自衛官の手当拡充33項目、若手隊員に6年で最大120万円支給も…定年引き上げも検討
政府は20日、自衛官の処遇改善に向けた関係閣僚会議を首相官邸で開き、33項目の手当などの新設・拡充や一般隊員の定年引き上げなどを柱とする基本方針を決定した。定員割れが続く自衛官の充足率を向上させ、防衛力の抜本的強化につなげる狙いがある。 【表】一目でわかる…自衛官の処遇改善基本方針のポイント
石破首相は会議で、「基本方針を2025年度予算案に反映させ、法律や制度の改正が必要なものについて、可能なものは次期通常国会に提出するようお願いする」と指示した。
基本方針は、25年度に航空管制官や航空機整備員、野外演習などの手当を新設する方針を明記。隊舎で生活する若手隊員に6年間で最大120万円を支給する給付金を創設する。航空手当や災害派遣手当、予備自衛官の手当など既存の手当の引き上げも行う。

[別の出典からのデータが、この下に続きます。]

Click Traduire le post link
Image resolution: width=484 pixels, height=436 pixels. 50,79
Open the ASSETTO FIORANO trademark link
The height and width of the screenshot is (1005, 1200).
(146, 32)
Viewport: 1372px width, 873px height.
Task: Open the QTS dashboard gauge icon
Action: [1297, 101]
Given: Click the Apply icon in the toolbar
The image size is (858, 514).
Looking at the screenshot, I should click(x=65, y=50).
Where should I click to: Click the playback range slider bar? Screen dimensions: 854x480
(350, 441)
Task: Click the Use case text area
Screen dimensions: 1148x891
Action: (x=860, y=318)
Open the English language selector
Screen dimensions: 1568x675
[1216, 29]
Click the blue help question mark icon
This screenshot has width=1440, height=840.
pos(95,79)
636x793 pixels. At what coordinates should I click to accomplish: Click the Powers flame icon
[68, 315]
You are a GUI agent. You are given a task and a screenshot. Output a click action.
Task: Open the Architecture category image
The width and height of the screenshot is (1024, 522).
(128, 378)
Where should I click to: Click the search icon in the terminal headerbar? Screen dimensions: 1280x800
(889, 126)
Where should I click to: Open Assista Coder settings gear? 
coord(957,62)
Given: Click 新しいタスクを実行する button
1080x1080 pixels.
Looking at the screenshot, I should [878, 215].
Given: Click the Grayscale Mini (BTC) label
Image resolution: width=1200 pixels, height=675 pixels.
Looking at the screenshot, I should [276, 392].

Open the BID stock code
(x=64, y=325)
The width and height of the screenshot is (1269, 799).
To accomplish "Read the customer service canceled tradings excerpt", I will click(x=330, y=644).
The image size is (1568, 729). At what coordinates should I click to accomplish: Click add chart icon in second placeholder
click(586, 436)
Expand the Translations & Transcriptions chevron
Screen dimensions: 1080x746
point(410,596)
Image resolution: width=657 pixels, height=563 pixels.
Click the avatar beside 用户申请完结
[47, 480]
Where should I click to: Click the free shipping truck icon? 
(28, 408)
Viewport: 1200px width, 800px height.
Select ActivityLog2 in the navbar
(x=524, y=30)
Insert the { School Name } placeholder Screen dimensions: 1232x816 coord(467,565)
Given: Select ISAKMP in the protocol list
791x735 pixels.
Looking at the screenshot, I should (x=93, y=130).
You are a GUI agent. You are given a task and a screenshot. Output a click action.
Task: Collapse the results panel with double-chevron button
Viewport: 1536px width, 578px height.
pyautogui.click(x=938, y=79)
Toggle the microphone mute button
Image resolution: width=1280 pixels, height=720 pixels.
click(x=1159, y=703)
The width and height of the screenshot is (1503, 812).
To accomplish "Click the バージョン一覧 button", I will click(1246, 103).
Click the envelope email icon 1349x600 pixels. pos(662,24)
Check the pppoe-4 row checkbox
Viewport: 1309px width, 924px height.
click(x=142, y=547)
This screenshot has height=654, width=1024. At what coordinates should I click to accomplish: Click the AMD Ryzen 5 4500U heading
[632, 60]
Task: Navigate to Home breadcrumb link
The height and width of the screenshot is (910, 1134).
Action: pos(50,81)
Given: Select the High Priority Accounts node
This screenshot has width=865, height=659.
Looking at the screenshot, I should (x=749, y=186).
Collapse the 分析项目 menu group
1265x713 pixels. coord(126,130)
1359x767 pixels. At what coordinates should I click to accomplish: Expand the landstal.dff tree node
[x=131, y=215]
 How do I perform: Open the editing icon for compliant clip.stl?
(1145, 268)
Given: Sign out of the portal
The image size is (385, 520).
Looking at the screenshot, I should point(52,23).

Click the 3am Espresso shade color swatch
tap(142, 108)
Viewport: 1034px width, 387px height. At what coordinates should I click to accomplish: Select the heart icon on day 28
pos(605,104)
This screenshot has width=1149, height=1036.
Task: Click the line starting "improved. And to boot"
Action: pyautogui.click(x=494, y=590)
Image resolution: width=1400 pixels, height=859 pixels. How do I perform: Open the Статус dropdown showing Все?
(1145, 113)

1950年の警察予備隊(自衛隊の前身)発足時から大きく変わっていない俸給表についても、海外の事例や専門家の検討を踏まえた上で、28年度に改定する方針を示した。
自衛官の多くが56歳で定年を迎え、老後の収入への不安を抱えていることから、28年度以降、一般隊員の定年を2歳程度引き上げることを検討。再就職支援の取り組み強化や、防衛省内に処遇改善の担当室を設置することも盛り込んだ。
自衛官は今年3月現在、定員約24万7000人に対する充足率は90・4%で、定員割れが常態化している。特に最前線で活動する階級の隊員の充足率は67・8%と深刻な状況となっている。